Queer Realities
Disidentification, Utopic Realism, and Contemporary American Fiction
DOI:
https://doi.org/10.13135/1592-4467/8461Keywords:
queer realities, disidentification, utopic realism, contemporary American fictionAbstract
In the wake of James Wood’s 2001 decrial of a supposedly “hysterical” realism, critics have debated the continuation and possibilities of post-postmodern realism. During the same two decades, theorists have considered queer lives in relation to normativity, futurity, and possibility. I bridge these twinned inquiries by turning to José Esteban Muñoz’s concepts of disidentification and the queer utopia as a way to elucidate the workings four critically-acclaimed novels: André Aciman’s 2007 Call Me by Your Name, Hanya Yanagihara’s 2015 A Little Life, Brandon Taylor’s 2020 Real Life, and Sam Lansky’s 2020 Broken People.
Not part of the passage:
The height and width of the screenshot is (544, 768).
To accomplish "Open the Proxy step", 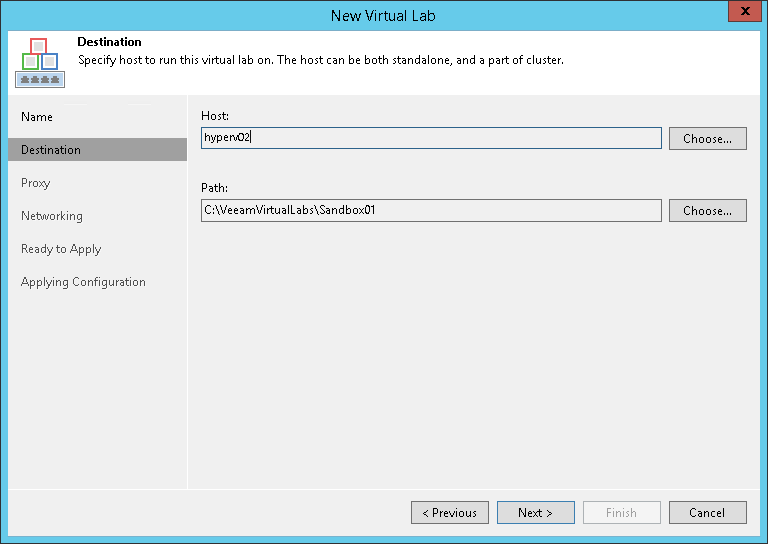I will click(36, 183).
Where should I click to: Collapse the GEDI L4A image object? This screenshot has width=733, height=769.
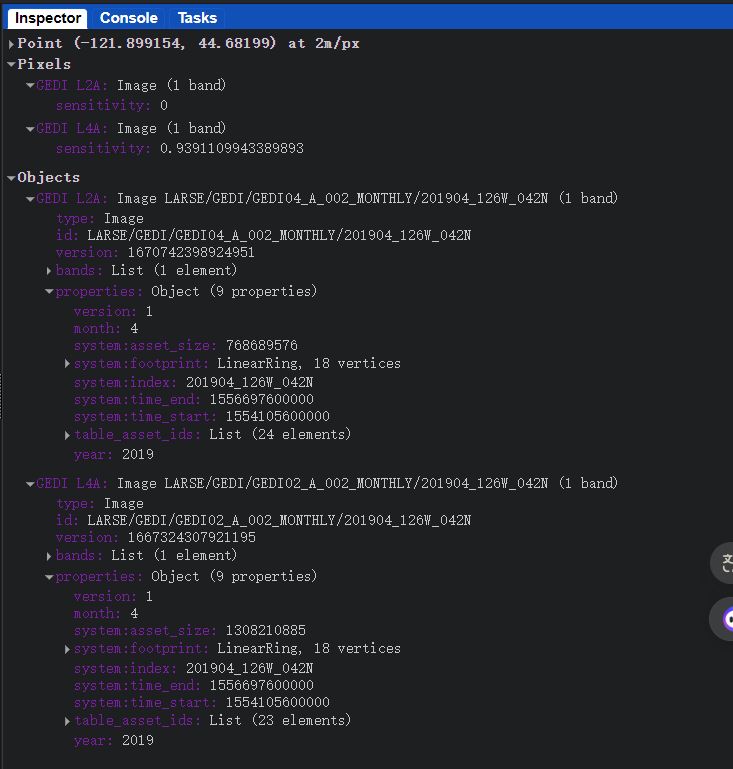point(30,484)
These novels oscillate between the “real” and the “utopic,” a persistent negotiation which playfully collapses temporal, spatial, and affective dimensions as vectors of realism. From Aciman’s neo-melodramatic, first-person narration of American expatriates in northern Italy during the 1980s, to Yanagihara’s and Taylor’s excavations of physical and sexual trauma, and to Lansky’s revision of bourgeois self-invention, these texts demonstrate Muñoz’s assertion that queerness is “a temporal arrangement in which the past is a field of possibility.” This new queer realism is a flexible, crucial, and utopic facet of contemporary American fiction, foregrounding the novel as the site of the possible, and realism as perpetually “not-yet-here.”